(Word and element locating material)
-------------------------

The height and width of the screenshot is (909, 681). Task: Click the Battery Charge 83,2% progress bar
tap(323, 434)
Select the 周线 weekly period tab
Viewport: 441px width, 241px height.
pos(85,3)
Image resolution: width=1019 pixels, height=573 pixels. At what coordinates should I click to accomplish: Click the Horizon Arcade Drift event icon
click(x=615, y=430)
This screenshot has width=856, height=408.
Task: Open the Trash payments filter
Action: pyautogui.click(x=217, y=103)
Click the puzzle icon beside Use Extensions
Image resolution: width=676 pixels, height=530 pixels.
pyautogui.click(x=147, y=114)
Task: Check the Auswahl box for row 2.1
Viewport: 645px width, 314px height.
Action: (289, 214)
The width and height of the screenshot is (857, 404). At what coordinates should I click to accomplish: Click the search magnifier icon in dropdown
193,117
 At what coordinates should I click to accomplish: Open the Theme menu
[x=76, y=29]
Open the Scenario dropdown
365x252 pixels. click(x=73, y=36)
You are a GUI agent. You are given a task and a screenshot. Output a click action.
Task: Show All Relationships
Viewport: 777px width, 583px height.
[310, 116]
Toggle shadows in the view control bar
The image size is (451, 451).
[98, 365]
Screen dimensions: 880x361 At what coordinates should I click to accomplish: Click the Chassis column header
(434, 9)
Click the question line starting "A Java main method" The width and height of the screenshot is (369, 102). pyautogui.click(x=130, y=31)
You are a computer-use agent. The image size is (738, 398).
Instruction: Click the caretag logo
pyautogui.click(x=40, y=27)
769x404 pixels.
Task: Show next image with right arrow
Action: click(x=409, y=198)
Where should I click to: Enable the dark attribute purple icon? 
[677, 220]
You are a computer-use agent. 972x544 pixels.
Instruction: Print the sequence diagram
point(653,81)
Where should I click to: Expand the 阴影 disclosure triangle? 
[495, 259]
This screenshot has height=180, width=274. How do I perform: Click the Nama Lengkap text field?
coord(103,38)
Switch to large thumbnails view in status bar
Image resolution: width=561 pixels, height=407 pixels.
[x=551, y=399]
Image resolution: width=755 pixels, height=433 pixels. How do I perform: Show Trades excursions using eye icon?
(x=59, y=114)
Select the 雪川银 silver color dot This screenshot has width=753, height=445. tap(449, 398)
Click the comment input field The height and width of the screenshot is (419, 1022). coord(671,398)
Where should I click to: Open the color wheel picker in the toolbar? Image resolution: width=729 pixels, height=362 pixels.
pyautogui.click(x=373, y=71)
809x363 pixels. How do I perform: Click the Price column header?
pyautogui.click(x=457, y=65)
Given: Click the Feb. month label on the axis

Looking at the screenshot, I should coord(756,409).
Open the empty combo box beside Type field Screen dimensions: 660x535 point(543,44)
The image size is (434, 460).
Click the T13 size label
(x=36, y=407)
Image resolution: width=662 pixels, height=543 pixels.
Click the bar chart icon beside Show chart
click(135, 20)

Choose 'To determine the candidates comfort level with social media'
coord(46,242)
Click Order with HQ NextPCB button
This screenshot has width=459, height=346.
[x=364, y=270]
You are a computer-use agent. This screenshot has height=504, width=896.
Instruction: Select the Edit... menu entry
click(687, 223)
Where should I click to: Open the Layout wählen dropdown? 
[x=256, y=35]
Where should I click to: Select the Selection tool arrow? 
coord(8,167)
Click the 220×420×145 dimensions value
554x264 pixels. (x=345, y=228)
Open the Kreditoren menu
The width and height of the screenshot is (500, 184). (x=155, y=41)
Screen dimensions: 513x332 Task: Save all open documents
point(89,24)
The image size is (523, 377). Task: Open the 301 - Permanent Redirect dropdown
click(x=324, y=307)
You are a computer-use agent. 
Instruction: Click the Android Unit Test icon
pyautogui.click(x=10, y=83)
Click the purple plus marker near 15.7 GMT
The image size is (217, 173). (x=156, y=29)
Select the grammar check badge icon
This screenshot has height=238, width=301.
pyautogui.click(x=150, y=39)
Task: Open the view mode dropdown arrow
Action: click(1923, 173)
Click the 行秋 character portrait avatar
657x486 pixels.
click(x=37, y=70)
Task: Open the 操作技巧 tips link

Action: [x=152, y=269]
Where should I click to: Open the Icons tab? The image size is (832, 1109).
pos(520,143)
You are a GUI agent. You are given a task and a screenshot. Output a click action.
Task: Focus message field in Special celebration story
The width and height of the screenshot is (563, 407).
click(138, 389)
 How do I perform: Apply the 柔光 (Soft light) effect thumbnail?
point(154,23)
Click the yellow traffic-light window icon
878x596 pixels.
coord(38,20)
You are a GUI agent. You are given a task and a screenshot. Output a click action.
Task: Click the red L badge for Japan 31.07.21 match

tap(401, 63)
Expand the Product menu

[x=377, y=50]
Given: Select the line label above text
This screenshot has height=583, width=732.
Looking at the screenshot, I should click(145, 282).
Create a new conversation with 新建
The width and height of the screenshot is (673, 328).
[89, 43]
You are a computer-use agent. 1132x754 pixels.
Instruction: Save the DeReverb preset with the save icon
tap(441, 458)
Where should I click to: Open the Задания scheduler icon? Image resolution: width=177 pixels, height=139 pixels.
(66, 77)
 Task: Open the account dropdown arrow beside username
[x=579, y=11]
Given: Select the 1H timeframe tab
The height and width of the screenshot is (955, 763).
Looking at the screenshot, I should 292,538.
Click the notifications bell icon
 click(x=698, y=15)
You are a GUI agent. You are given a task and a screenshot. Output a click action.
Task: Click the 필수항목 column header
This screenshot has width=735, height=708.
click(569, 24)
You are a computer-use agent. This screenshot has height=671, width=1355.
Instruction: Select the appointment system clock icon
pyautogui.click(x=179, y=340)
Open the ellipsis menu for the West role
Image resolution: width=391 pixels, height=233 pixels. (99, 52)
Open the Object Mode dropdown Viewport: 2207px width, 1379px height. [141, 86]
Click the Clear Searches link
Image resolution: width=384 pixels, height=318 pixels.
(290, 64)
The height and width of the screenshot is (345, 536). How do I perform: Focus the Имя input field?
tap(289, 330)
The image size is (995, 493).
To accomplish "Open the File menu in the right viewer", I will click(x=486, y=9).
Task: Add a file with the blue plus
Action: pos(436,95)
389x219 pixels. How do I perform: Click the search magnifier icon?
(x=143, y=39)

-------------------------

## [What to produce]
Turn each line of the material above into a row of a Markdown table with the columns "Row" and "Line", numbering the rows in order and leaving out any blank lines.

## [Response to this exercise]
| Row | Line |
|---|---|
| 1 | The height and width of the screenshot is (909, 681). Task: Click the Battery Charge 83,2% progress bar |
| 2 | tap(323, 434) |
| 3 | Select the 周线 weekly period tab |
| 4 | Viewport: 441px width, 241px height. |
| 5 | pos(85,3) |
| 6 | Image resolution: width=1019 pixels, height=573 pixels. At what coordinates should I click to accomplish: Click the Horizon Arcade Drift event icon |
| 7 | click(x=615, y=430) |
| 8 | This screenshot has width=856, height=408. |
| 9 | Task: Open the Trash payments filter |
| 10 | Action: pyautogui.click(x=217, y=103) |
| 11 | Click the puzzle icon beside Use Extensions |
| 12 | Image resolution: width=676 pixels, height=530 pixels. |
| 13 | pyautogui.click(x=147, y=114) |
| 14 | Task: Check the Auswahl box for row 2.1 |
| 15 | Viewport: 645px width, 314px height. |
| 16 | Action: (289, 214) |
| 17 | The width and height of the screenshot is (857, 404). At what coordinates should I click to accomplish: Click the search magnifier icon in dropdown |
| 18 | 193,117 |
| 19 |  At what coordinates should I click to accomplish: Open the Theme menu |
| 20 | [x=76, y=29] |
| 21 | Open the Scenario dropdown |
| 22 | 365x252 pixels. click(x=73, y=36) |
| 23 | You are a GUI agent. You are given a task and a screenshot. Output a click action. |
| 24 | Task: Show All Relationships |
| 25 | Viewport: 777px width, 583px height. |
| 26 | [310, 116] |
| 27 | Toggle shadows in the view control bar |
| 28 | The image size is (451, 451). |
| 29 | [98, 365] |
| 30 | Screen dimensions: 880x361 At what coordinates should I click to accomplish: Click the Chassis column header |
| 31 | (434, 9) |
| 32 | Click the question line starting "A Java main method" The width and height of the screenshot is (369, 102). pyautogui.click(x=130, y=31) |
| 33 | You are a computer-use agent. The image size is (738, 398). |
| 34 | Instruction: Click the caretag logo |
| 35 | pyautogui.click(x=40, y=27) |
| 36 | 769x404 pixels. |
| 37 | Task: Show next image with right arrow |
| 38 | Action: click(x=409, y=198) |
| 39 | Where should I click to: Enable the dark attribute purple icon?  |
| 40 | [677, 220] |
| 41 | You are a computer-use agent. 972x544 pixels. |
| 42 | Instruction: Print the sequence diagram |
| 43 | point(653,81) |
| 44 | Where should I click to: Expand the 阴影 disclosure triangle?  |
| 45 | [495, 259] |
| 46 | This screenshot has height=180, width=274. How do I perform: Click the Nama Lengkap text field? |
| 47 | coord(103,38) |
| 48 | Switch to large thumbnails view in status bar |
| 49 | Image resolution: width=561 pixels, height=407 pixels. |
| 50 | [x=551, y=399] |
| 51 | Image resolution: width=755 pixels, height=433 pixels. How do I perform: Show Trades excursions using eye icon? |
| 52 | (x=59, y=114) |
| 53 | Select the 雪川银 silver color dot This screenshot has width=753, height=445. tap(449, 398) |
| 54 | Click the comment input field The height and width of the screenshot is (419, 1022). coord(671,398) |
| 55 | Where should I click to: Open the color wheel picker in the toolbar? Image resolution: width=729 pixels, height=362 pixels. |
| 56 | pyautogui.click(x=373, y=71) |
| 57 | 809x363 pixels. How do I perform: Click the Price column header? |
| 58 | pyautogui.click(x=457, y=65) |
| 59 | Given: Click the Feb. month label on the axis |
| 60 | Looking at the screenshot, I should coord(756,409). |
| 61 | Open the empty combo box beside Type field Screen dimensions: 660x535 point(543,44) |
| 62 | The image size is (434, 460). |
| 63 | Click the T13 size label |
| 64 | (x=36, y=407) |
| 65 | Image resolution: width=662 pixels, height=543 pixels. |
| 66 | Click the bar chart icon beside Show chart |
| 67 | click(135, 20) |
| 68 | Choose 'To determine the candidates comfort level with social media' |
| 69 | coord(46,242) |
| 70 | Click Order with HQ NextPCB button |
| 71 | This screenshot has width=459, height=346. |
| 72 | [x=364, y=270] |
| 73 | You are a computer-use agent. This screenshot has height=504, width=896. |
| 74 | Instruction: Select the Edit... menu entry |
| 75 | click(687, 223) |
| 76 | Where should I click to: Open the Layout wählen dropdown?  |
| 77 | [x=256, y=35] |
| 78 | Where should I click to: Select the Selection tool arrow?  |
| 79 | coord(8,167) |
| 80 | Click the 220×420×145 dimensions value |
| 81 | 554x264 pixels. (x=345, y=228) |
| 82 | Open the Kreditoren menu |
| 83 | The width and height of the screenshot is (500, 184). (x=155, y=41) |
| 84 | Screen dimensions: 513x332 Task: Save all open documents |
| 85 | point(89,24) |
| 86 | The image size is (523, 377). Task: Open the 301 - Permanent Redirect dropdown |
| 87 | click(x=324, y=307) |
| 88 | You are a computer-use agent.  |
| 89 | Instruction: Click the Android Unit Test icon |
| 90 | pyautogui.click(x=10, y=83) |
| 91 | Click the purple plus marker near 15.7 GMT |
| 92 | The image size is (217, 173). (x=156, y=29) |
| 93 | Select the grammar check badge icon |
| 94 | This screenshot has height=238, width=301. |
| 95 | pyautogui.click(x=150, y=39) |
| 96 | Task: Open the view mode dropdown arrow |
| 97 | Action: click(1923, 173) |
| 98 | Click the 行秋 character portrait avatar |
| 99 | 657x486 pixels. |
| 100 | click(x=37, y=70) |
| 101 | Task: Open the 操作技巧 tips link |
| 102 | Action: [x=152, y=269] |
| 103 | Where should I click to: Open the Icons tab? The image size is (832, 1109). |
| 104 | pos(520,143) |
| 105 | You are a GUI agent. You are given a task and a screenshot. Output a click action. |
| 106 | Task: Focus message field in Special celebration story |
| 107 | The width and height of the screenshot is (563, 407). |
| 108 | click(138, 389) |
| 109 |  How do I perform: Apply the 柔光 (Soft light) effect thumbnail? |
| 110 | point(154,23) |
| 111 | Click the yellow traffic-light window icon |
| 112 | 878x596 pixels. |
| 113 | coord(38,20) |
| 114 | You are a GUI agent. You are given a task and a screenshot. Output a click action. |
| 115 | Task: Click the red L badge for Japan 31.07.21 match |
| 116 | tap(401, 63) |
| 117 | Expand the Product menu |
| 118 | [x=377, y=50] |
| 119 | Given: Select the line label above text |
| 120 | This screenshot has height=583, width=732. |
| 121 | Looking at the screenshot, I should click(145, 282). |
| 122 | Create a new conversation with 新建 |
| 123 | The width and height of the screenshot is (673, 328). |
| 124 | [89, 43] |
| 125 | You are a computer-use agent. 1132x754 pixels. |
| 126 | Instruction: Save the DeReverb preset with the save icon |
| 127 | tap(441, 458) |
| 128 | Where should I click to: Open the Задания scheduler icon? Image resolution: width=177 pixels, height=139 pixels. |
| 129 | (66, 77) |
| 130 |  Task: Open the account dropdown arrow beside username |
| 131 | [x=579, y=11] |
| 132 | Given: Select the 1H timeframe tab |
| 133 | The height and width of the screenshot is (955, 763). |
| 134 | Looking at the screenshot, I should 292,538. |
| 135 | Click the notifications bell icon |
| 136 |  click(x=698, y=15) |
| 137 | You are a GUI agent. You are given a task and a screenshot. Output a click action. |
| 138 | Task: Click the 필수항목 column header |
| 139 | This screenshot has width=735, height=708. |
| 140 | click(569, 24) |
| 141 | You are a computer-use agent. This screenshot has height=671, width=1355. |
| 142 | Instruction: Select the appointment system clock icon |
| 143 | pyautogui.click(x=179, y=340) |
| 144 | Open the ellipsis menu for the West role |
| 145 | Image resolution: width=391 pixels, height=233 pixels. (99, 52) |
| 146 | Open the Object Mode dropdown Viewport: 2207px width, 1379px height. [141, 86] |
| 147 | Click the Clear Searches link |
| 148 | Image resolution: width=384 pixels, height=318 pixels. |
| 149 | (290, 64) |
| 150 | The height and width of the screenshot is (345, 536). How do I perform: Focus the Имя input field? |
| 151 | tap(289, 330) |
| 152 | The image size is (995, 493). |
| 153 | To accomplish "Open the File menu in the right viewer", I will click(x=486, y=9). |
| 154 | Task: Add a file with the blue plus |
| 155 | Action: pos(436,95) |
| 156 | 389x219 pixels. How do I perform: Click the search magnifier icon? |
| 157 | (x=143, y=39) |